Replacing rods and cones is challenging, because these cells have to establish connections with nerve fibers that feed signals into the optic nerve, which sends those signals to the brain to interpret. Researchers are actively working on this approach, but ensuring new rods and cones integrate properly with nerve fibers alongside the patient’s existing rods and cones is extremely complex.
SPECIAL ATTRIBUTES OF THE EYE.
The eye is a good target for stem cell treatments. It is relatively self-contained, with many barriers that keep cells from migrating to other parts of the body. It is easy to assess the effectiveness of treatments in the eye because researchers have tools for viewing the eye’s interior and for measuring its visual function. They are also able to compare results from a treated eye to an untreated eye in the same patient.
RPE cells don’t need to connect with nerve fibers, so getting them to integrate with existing retinal cells may be easier. New RPE cells could replace diseased RPE cells and take on some of their supportive functions. If the transplant is done before rods and cones have been lost, new RPE cells may be able to prevent them from dying, thus improving central vision, or at least stopping the progression of the disease. RPE cells are also easier to make as a uniform cell type from stem cells, reducing problems associated with the generation of a uniform population of cells for transplantation.

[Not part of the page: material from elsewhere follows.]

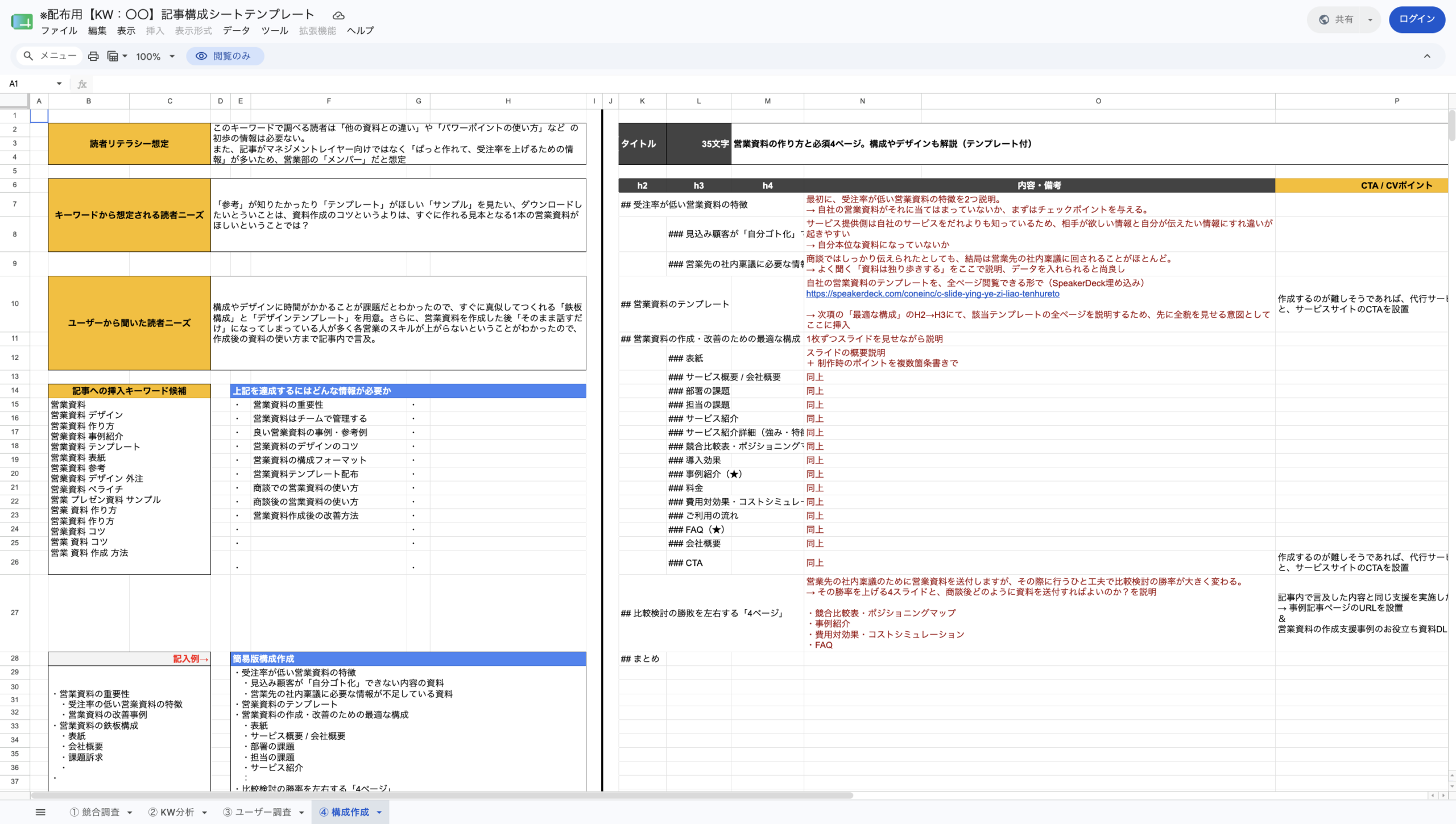Image resolution: width=1456 pixels, height=824 pixels.
Task: Click the horizontal scrollbar at bottom
Action: pos(441,796)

Stem cells are also being used in drug discovery the process by which new treatments are discovered. Healthy RPE cells can be stressed to produce abnormal cells that display features of AMD. These cells can be grown in the lab and studied to better understand how AMD progresses, which may lead to earlier detection and better diagnosis. The cells can also be used to screen potential drugs for safety and effectiveness.
What is the potential for stem cells to treat macular degeneration?

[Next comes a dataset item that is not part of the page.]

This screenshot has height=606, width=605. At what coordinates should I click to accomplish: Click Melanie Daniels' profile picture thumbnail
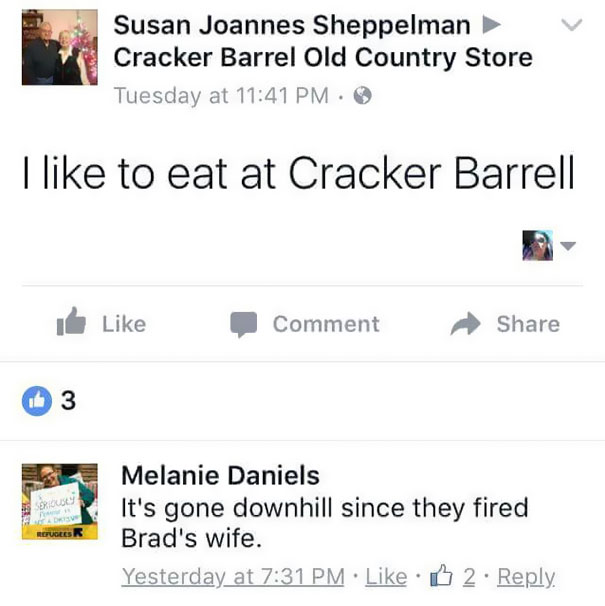point(60,502)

Stem cell researchers are making great progress in their efforts to replace the RPE layer, which they believe will halt or even reverse the vision loss associated with AMD.
Some researchers are using induced pluripotent stem (iPS) cells — tissue-specific cells (usually skin cells, but sometimes other tissue cells) that are reprogrammed in the lab to behave like embryonic stem cells – to grow rods and cones or RPE cells. Other groups are using human embryonic stem cells, and others are exploring RPE-specific stem cells that can be grown from the adult RPE, for example, from eyes donated to eye banks.
Researchers are working to determine the optimal maturation for these cells. The more mature (that is, more differentiated) the cells are when transplanted, the less likely they are to over-grow (to generate too many RPE cells, which can lead to scar tissue) or to migrate away from their intended place in the body. On the other hand, less mature cells have more self-renewal properties and possibly more potential to integrate and repair the eye’s rods and cones.
Researchers are also exploring different methods to deliver stem cells to the eye, including creating patches of RPE cells in the lab. In one approach, a one-cell-thick layer of RPE cells derived from human embryonic stem cells or adult RPE stem cells is placed on a material that allows nutrients and waste materials to pass through and is implanted in the eye. In tests in animals, the patch has shown promise; the RPE cells appear to be stable and don’t migrate to other areas of the eye.
Another delivery showing promise is a suspension of cells, which is injected into the eye under the retina. The cells, derived from iPS cells, RPE stem cells, or human embryonic stem cells, are grown and differentiated in the lab, then placed in a harmless fluid to be injected.
For both approaches, a critical question is whether these cells will integrate well with the patient’s own RPE cells and do their job of supporting the rods and cones over the long term.